GARY YOUNGE has been appointed as a professor at The University of Manchester.
The renowned journalist and author will join the university’s school of social sciences, working as a professor of sociology.
Younge will be leaving his role as editor-at-large at The Guardian to take up the new position.
“The Guardian was my first full time job, and I worked there for 26 years – it’s been a fantastic experience. Journalism, for me, has always been a process of enquiry and sharing whatever insights I’ve gathered in an accessible and informative way – that’s precisely what I hope to achieve as a professor at The University of Manchester, and why I’m excited to be joining the sociology department,” The University of Manchester reported Younge said.

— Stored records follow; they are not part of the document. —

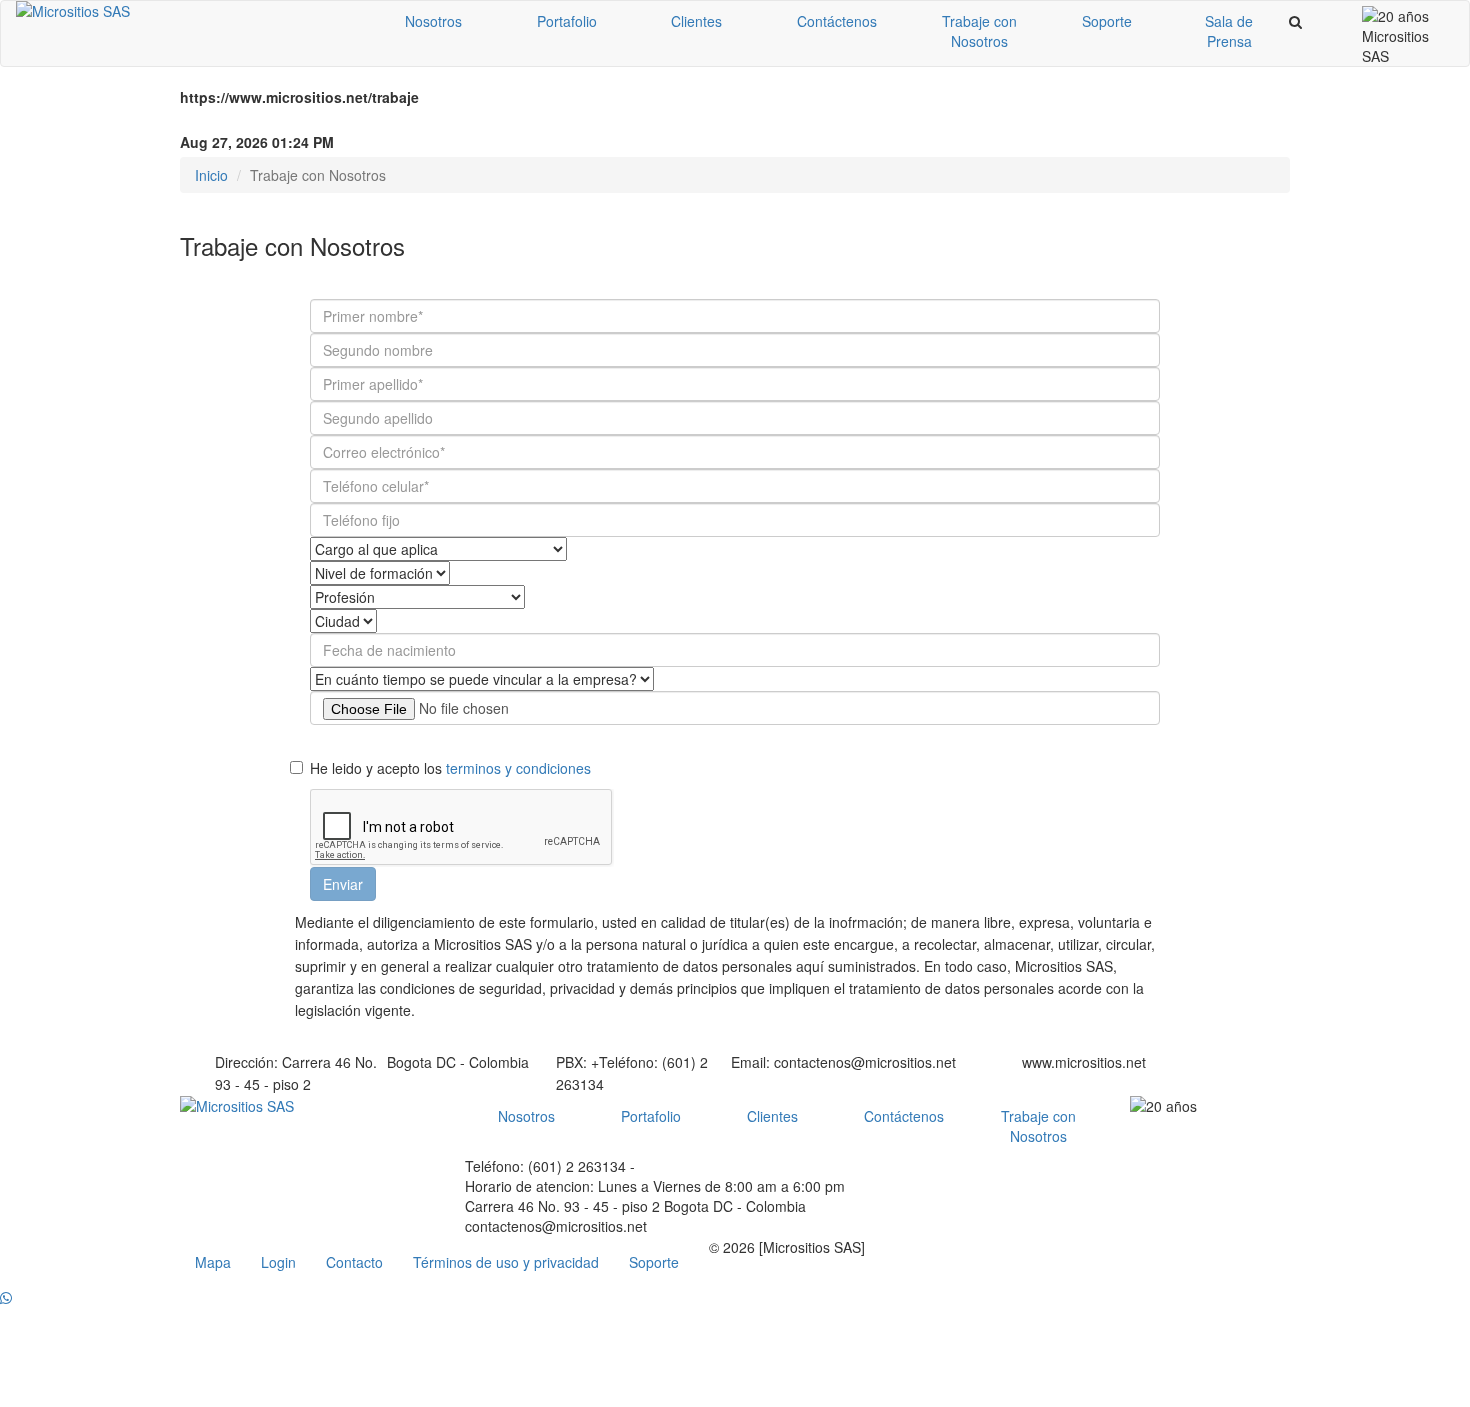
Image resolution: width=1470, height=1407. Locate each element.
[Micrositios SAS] (184, 11)
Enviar (343, 884)
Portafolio (567, 21)
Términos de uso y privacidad (506, 1262)
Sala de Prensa (1229, 31)
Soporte (1107, 21)
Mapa (213, 1262)
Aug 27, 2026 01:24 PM (257, 142)
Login (278, 1262)
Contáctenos (837, 21)
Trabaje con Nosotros (979, 31)
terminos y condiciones (518, 768)
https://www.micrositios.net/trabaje (299, 97)
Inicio (211, 175)
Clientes (696, 21)
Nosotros (433, 21)
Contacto (354, 1262)
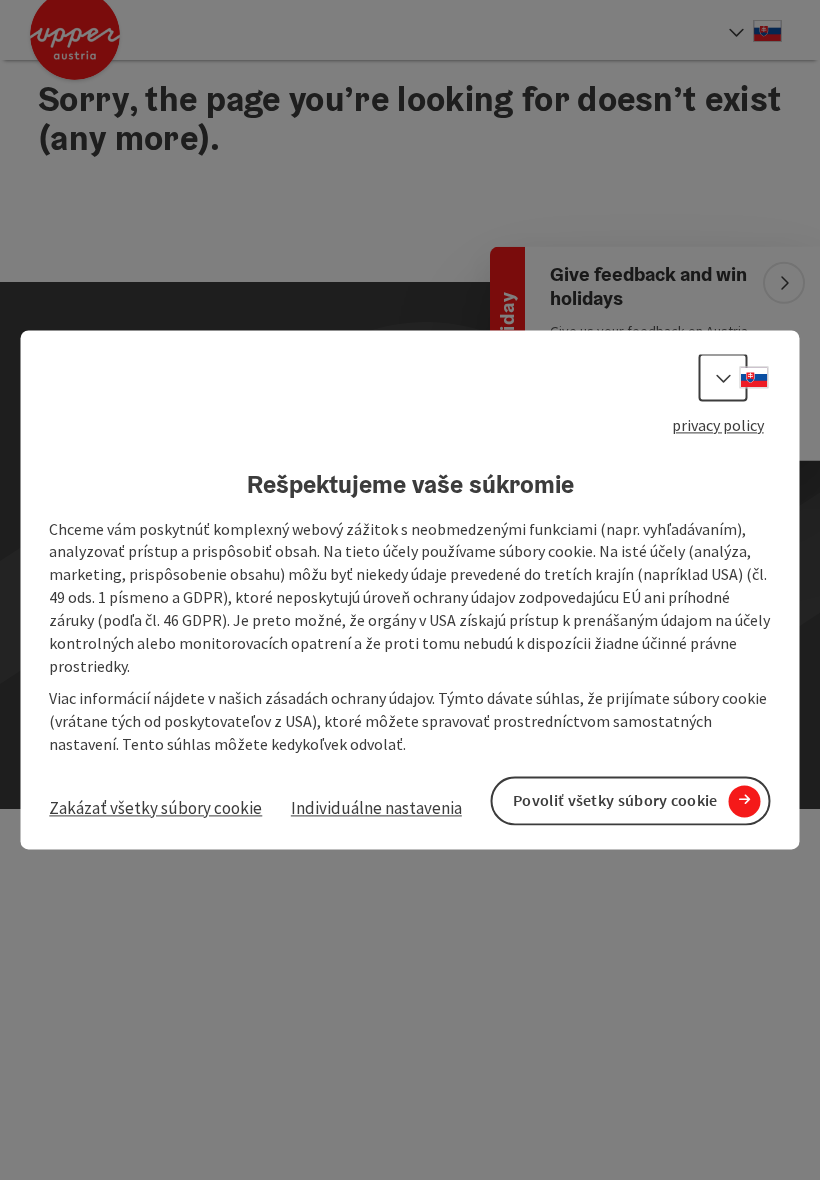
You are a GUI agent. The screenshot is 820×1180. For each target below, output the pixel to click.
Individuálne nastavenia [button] (376, 808)
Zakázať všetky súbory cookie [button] (155, 808)
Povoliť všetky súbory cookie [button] (615, 801)
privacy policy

The move will not mark and end to Younge’s illustrious journalism career or his work with The Guardian, and he will continue to write for the publication.
Katharine Viner, The Guardian’s editor-in-chief, said: “Congratulations to my wonderful friend and colleague [Gary Younge], a brilliant Guardian writer who will be fantastic as a professor! Delighted he will still write for us regularly.”
Throughout his 26 years at The Guardian, Younge has worked as a journalist, columnist and US correspondent. He also spearheaded the publication’s Beyond the Blade project, which explored the deaths of each child and teenager killed as a result of knife crime in 2017, one of the worst years for fatal knife attacks in 40 years.
Younge, who is of Barbadian heritage, is the author of five books, including Another Day in the Death of America, A Chronicle of Ten Short Lives and No Place Like Home: A Black Briton’s Journey Through the American South. He has also won numerous awards for his journalism, including the David Nyhan Prize for political journalism from Harvard’s Shorenstein Center.